From (and to) the CBHI: An End of Year Message

This was in my inbox from last week, and seemed worthy of comment:
Thanks so much ...
November 30, 2008 was such an amazing milestone for the Children's Behavioral Health Initiative. Its the date the Court established for the implementation of the Child and Adolescent Needs and Strengths (CANS) and the date for us to complete planning for CBHI data collection. Well, we did it! And we accomplished it with your help. Together, we met November 30th with many great achievements: Primary Care Behavioral Health Screening, two versions of the CANS, nearly 7,000 clinicians trained and over 6,000 certified, an IT system barreling toward implementation , new billing codes and nearly everything that we planned to do by this date. So, to those who attended seemingly endless meetings, drove to meetings at Hoagland-Pincus in Shrewsbury , fed your kids and then raced-off to a Family Forum, tirelessly worked off-hours responding to RFIs , RFRs and RFPs or patiently sat through the "technical difficulties" of a CBHI conference call ... we say thanks!
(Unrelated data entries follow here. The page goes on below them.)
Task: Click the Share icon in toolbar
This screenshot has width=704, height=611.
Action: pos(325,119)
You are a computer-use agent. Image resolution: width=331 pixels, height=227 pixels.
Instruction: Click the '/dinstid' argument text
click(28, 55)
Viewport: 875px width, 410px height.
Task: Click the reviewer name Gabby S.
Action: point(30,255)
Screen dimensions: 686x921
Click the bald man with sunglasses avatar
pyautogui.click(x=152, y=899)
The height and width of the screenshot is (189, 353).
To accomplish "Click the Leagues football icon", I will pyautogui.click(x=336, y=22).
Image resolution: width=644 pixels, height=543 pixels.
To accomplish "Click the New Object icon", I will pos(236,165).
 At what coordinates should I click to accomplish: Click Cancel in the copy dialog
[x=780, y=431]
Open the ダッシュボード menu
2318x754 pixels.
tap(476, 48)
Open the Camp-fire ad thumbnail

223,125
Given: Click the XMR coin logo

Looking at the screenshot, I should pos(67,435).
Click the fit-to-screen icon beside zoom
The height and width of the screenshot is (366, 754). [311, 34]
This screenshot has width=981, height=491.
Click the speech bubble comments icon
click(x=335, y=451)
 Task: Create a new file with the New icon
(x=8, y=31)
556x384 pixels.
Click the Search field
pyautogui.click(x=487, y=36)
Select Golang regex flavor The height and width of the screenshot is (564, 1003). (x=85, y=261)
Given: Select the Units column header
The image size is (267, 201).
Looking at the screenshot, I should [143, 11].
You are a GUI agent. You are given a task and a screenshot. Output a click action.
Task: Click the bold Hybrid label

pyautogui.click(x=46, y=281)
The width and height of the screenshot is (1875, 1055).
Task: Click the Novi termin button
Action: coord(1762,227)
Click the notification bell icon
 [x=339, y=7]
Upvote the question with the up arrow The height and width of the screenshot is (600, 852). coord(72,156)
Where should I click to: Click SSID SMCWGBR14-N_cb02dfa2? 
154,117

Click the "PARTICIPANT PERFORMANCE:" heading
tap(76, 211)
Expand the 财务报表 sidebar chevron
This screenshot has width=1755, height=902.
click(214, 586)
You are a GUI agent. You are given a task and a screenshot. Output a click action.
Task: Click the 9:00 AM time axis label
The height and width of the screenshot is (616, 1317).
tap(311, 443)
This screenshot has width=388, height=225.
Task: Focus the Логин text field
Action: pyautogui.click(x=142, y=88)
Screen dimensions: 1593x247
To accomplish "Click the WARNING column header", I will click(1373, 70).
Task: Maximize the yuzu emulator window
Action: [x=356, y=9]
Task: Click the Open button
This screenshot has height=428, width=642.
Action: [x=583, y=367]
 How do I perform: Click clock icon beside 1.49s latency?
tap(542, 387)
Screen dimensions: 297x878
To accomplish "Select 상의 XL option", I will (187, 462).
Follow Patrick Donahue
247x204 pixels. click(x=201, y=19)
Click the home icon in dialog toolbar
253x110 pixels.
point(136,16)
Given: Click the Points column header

Thank you for helping us reach this milestone and, equally important, thanks for your continued commitment to building a strength-based, family-focused system of care for very deserving kids and their families.

Happy Holidays,
The CBHI Staff
Pretty impressive year, isn't it?  We really on the way to changing the way in which we think about mental health care in Massachusetts.   And yet:
  • To the child with mental illness, it is still hard to understand that, despite your illness, you are still a child who wants to learn and have friends and do well and be good  and play in the snow, like every other child in the Commonwealth.
  • To the parent of the child with mental illness, it is still hard to find a mental health therapist who fits your schedule, takes your insurance and gets along with you and your child.
  • To the primary care doctor caring for a child with mental illness, it is still hard to know how to stay in touch with and contribute to the ever growing team of professionals working with the family
  • To the mental health therapist seeing the child, it is still hard to keep up with the paperwork required by most of the third party payers to provide evidence-based treatments for the children entering our increasingly integrated system.
  • To the teacher working with a child in treatment, it is still hard to know when education ends and mental health treatment begins.
So, as we move past solstice and into the next year, we should all applaud the CBHI for leading us through this tangled web, and we should applaud ourselves for the work and change that we have brought to the system.  Then we need to get back to work.  The new system's bones are falling into place, but we still all have a lot of meat to put on them.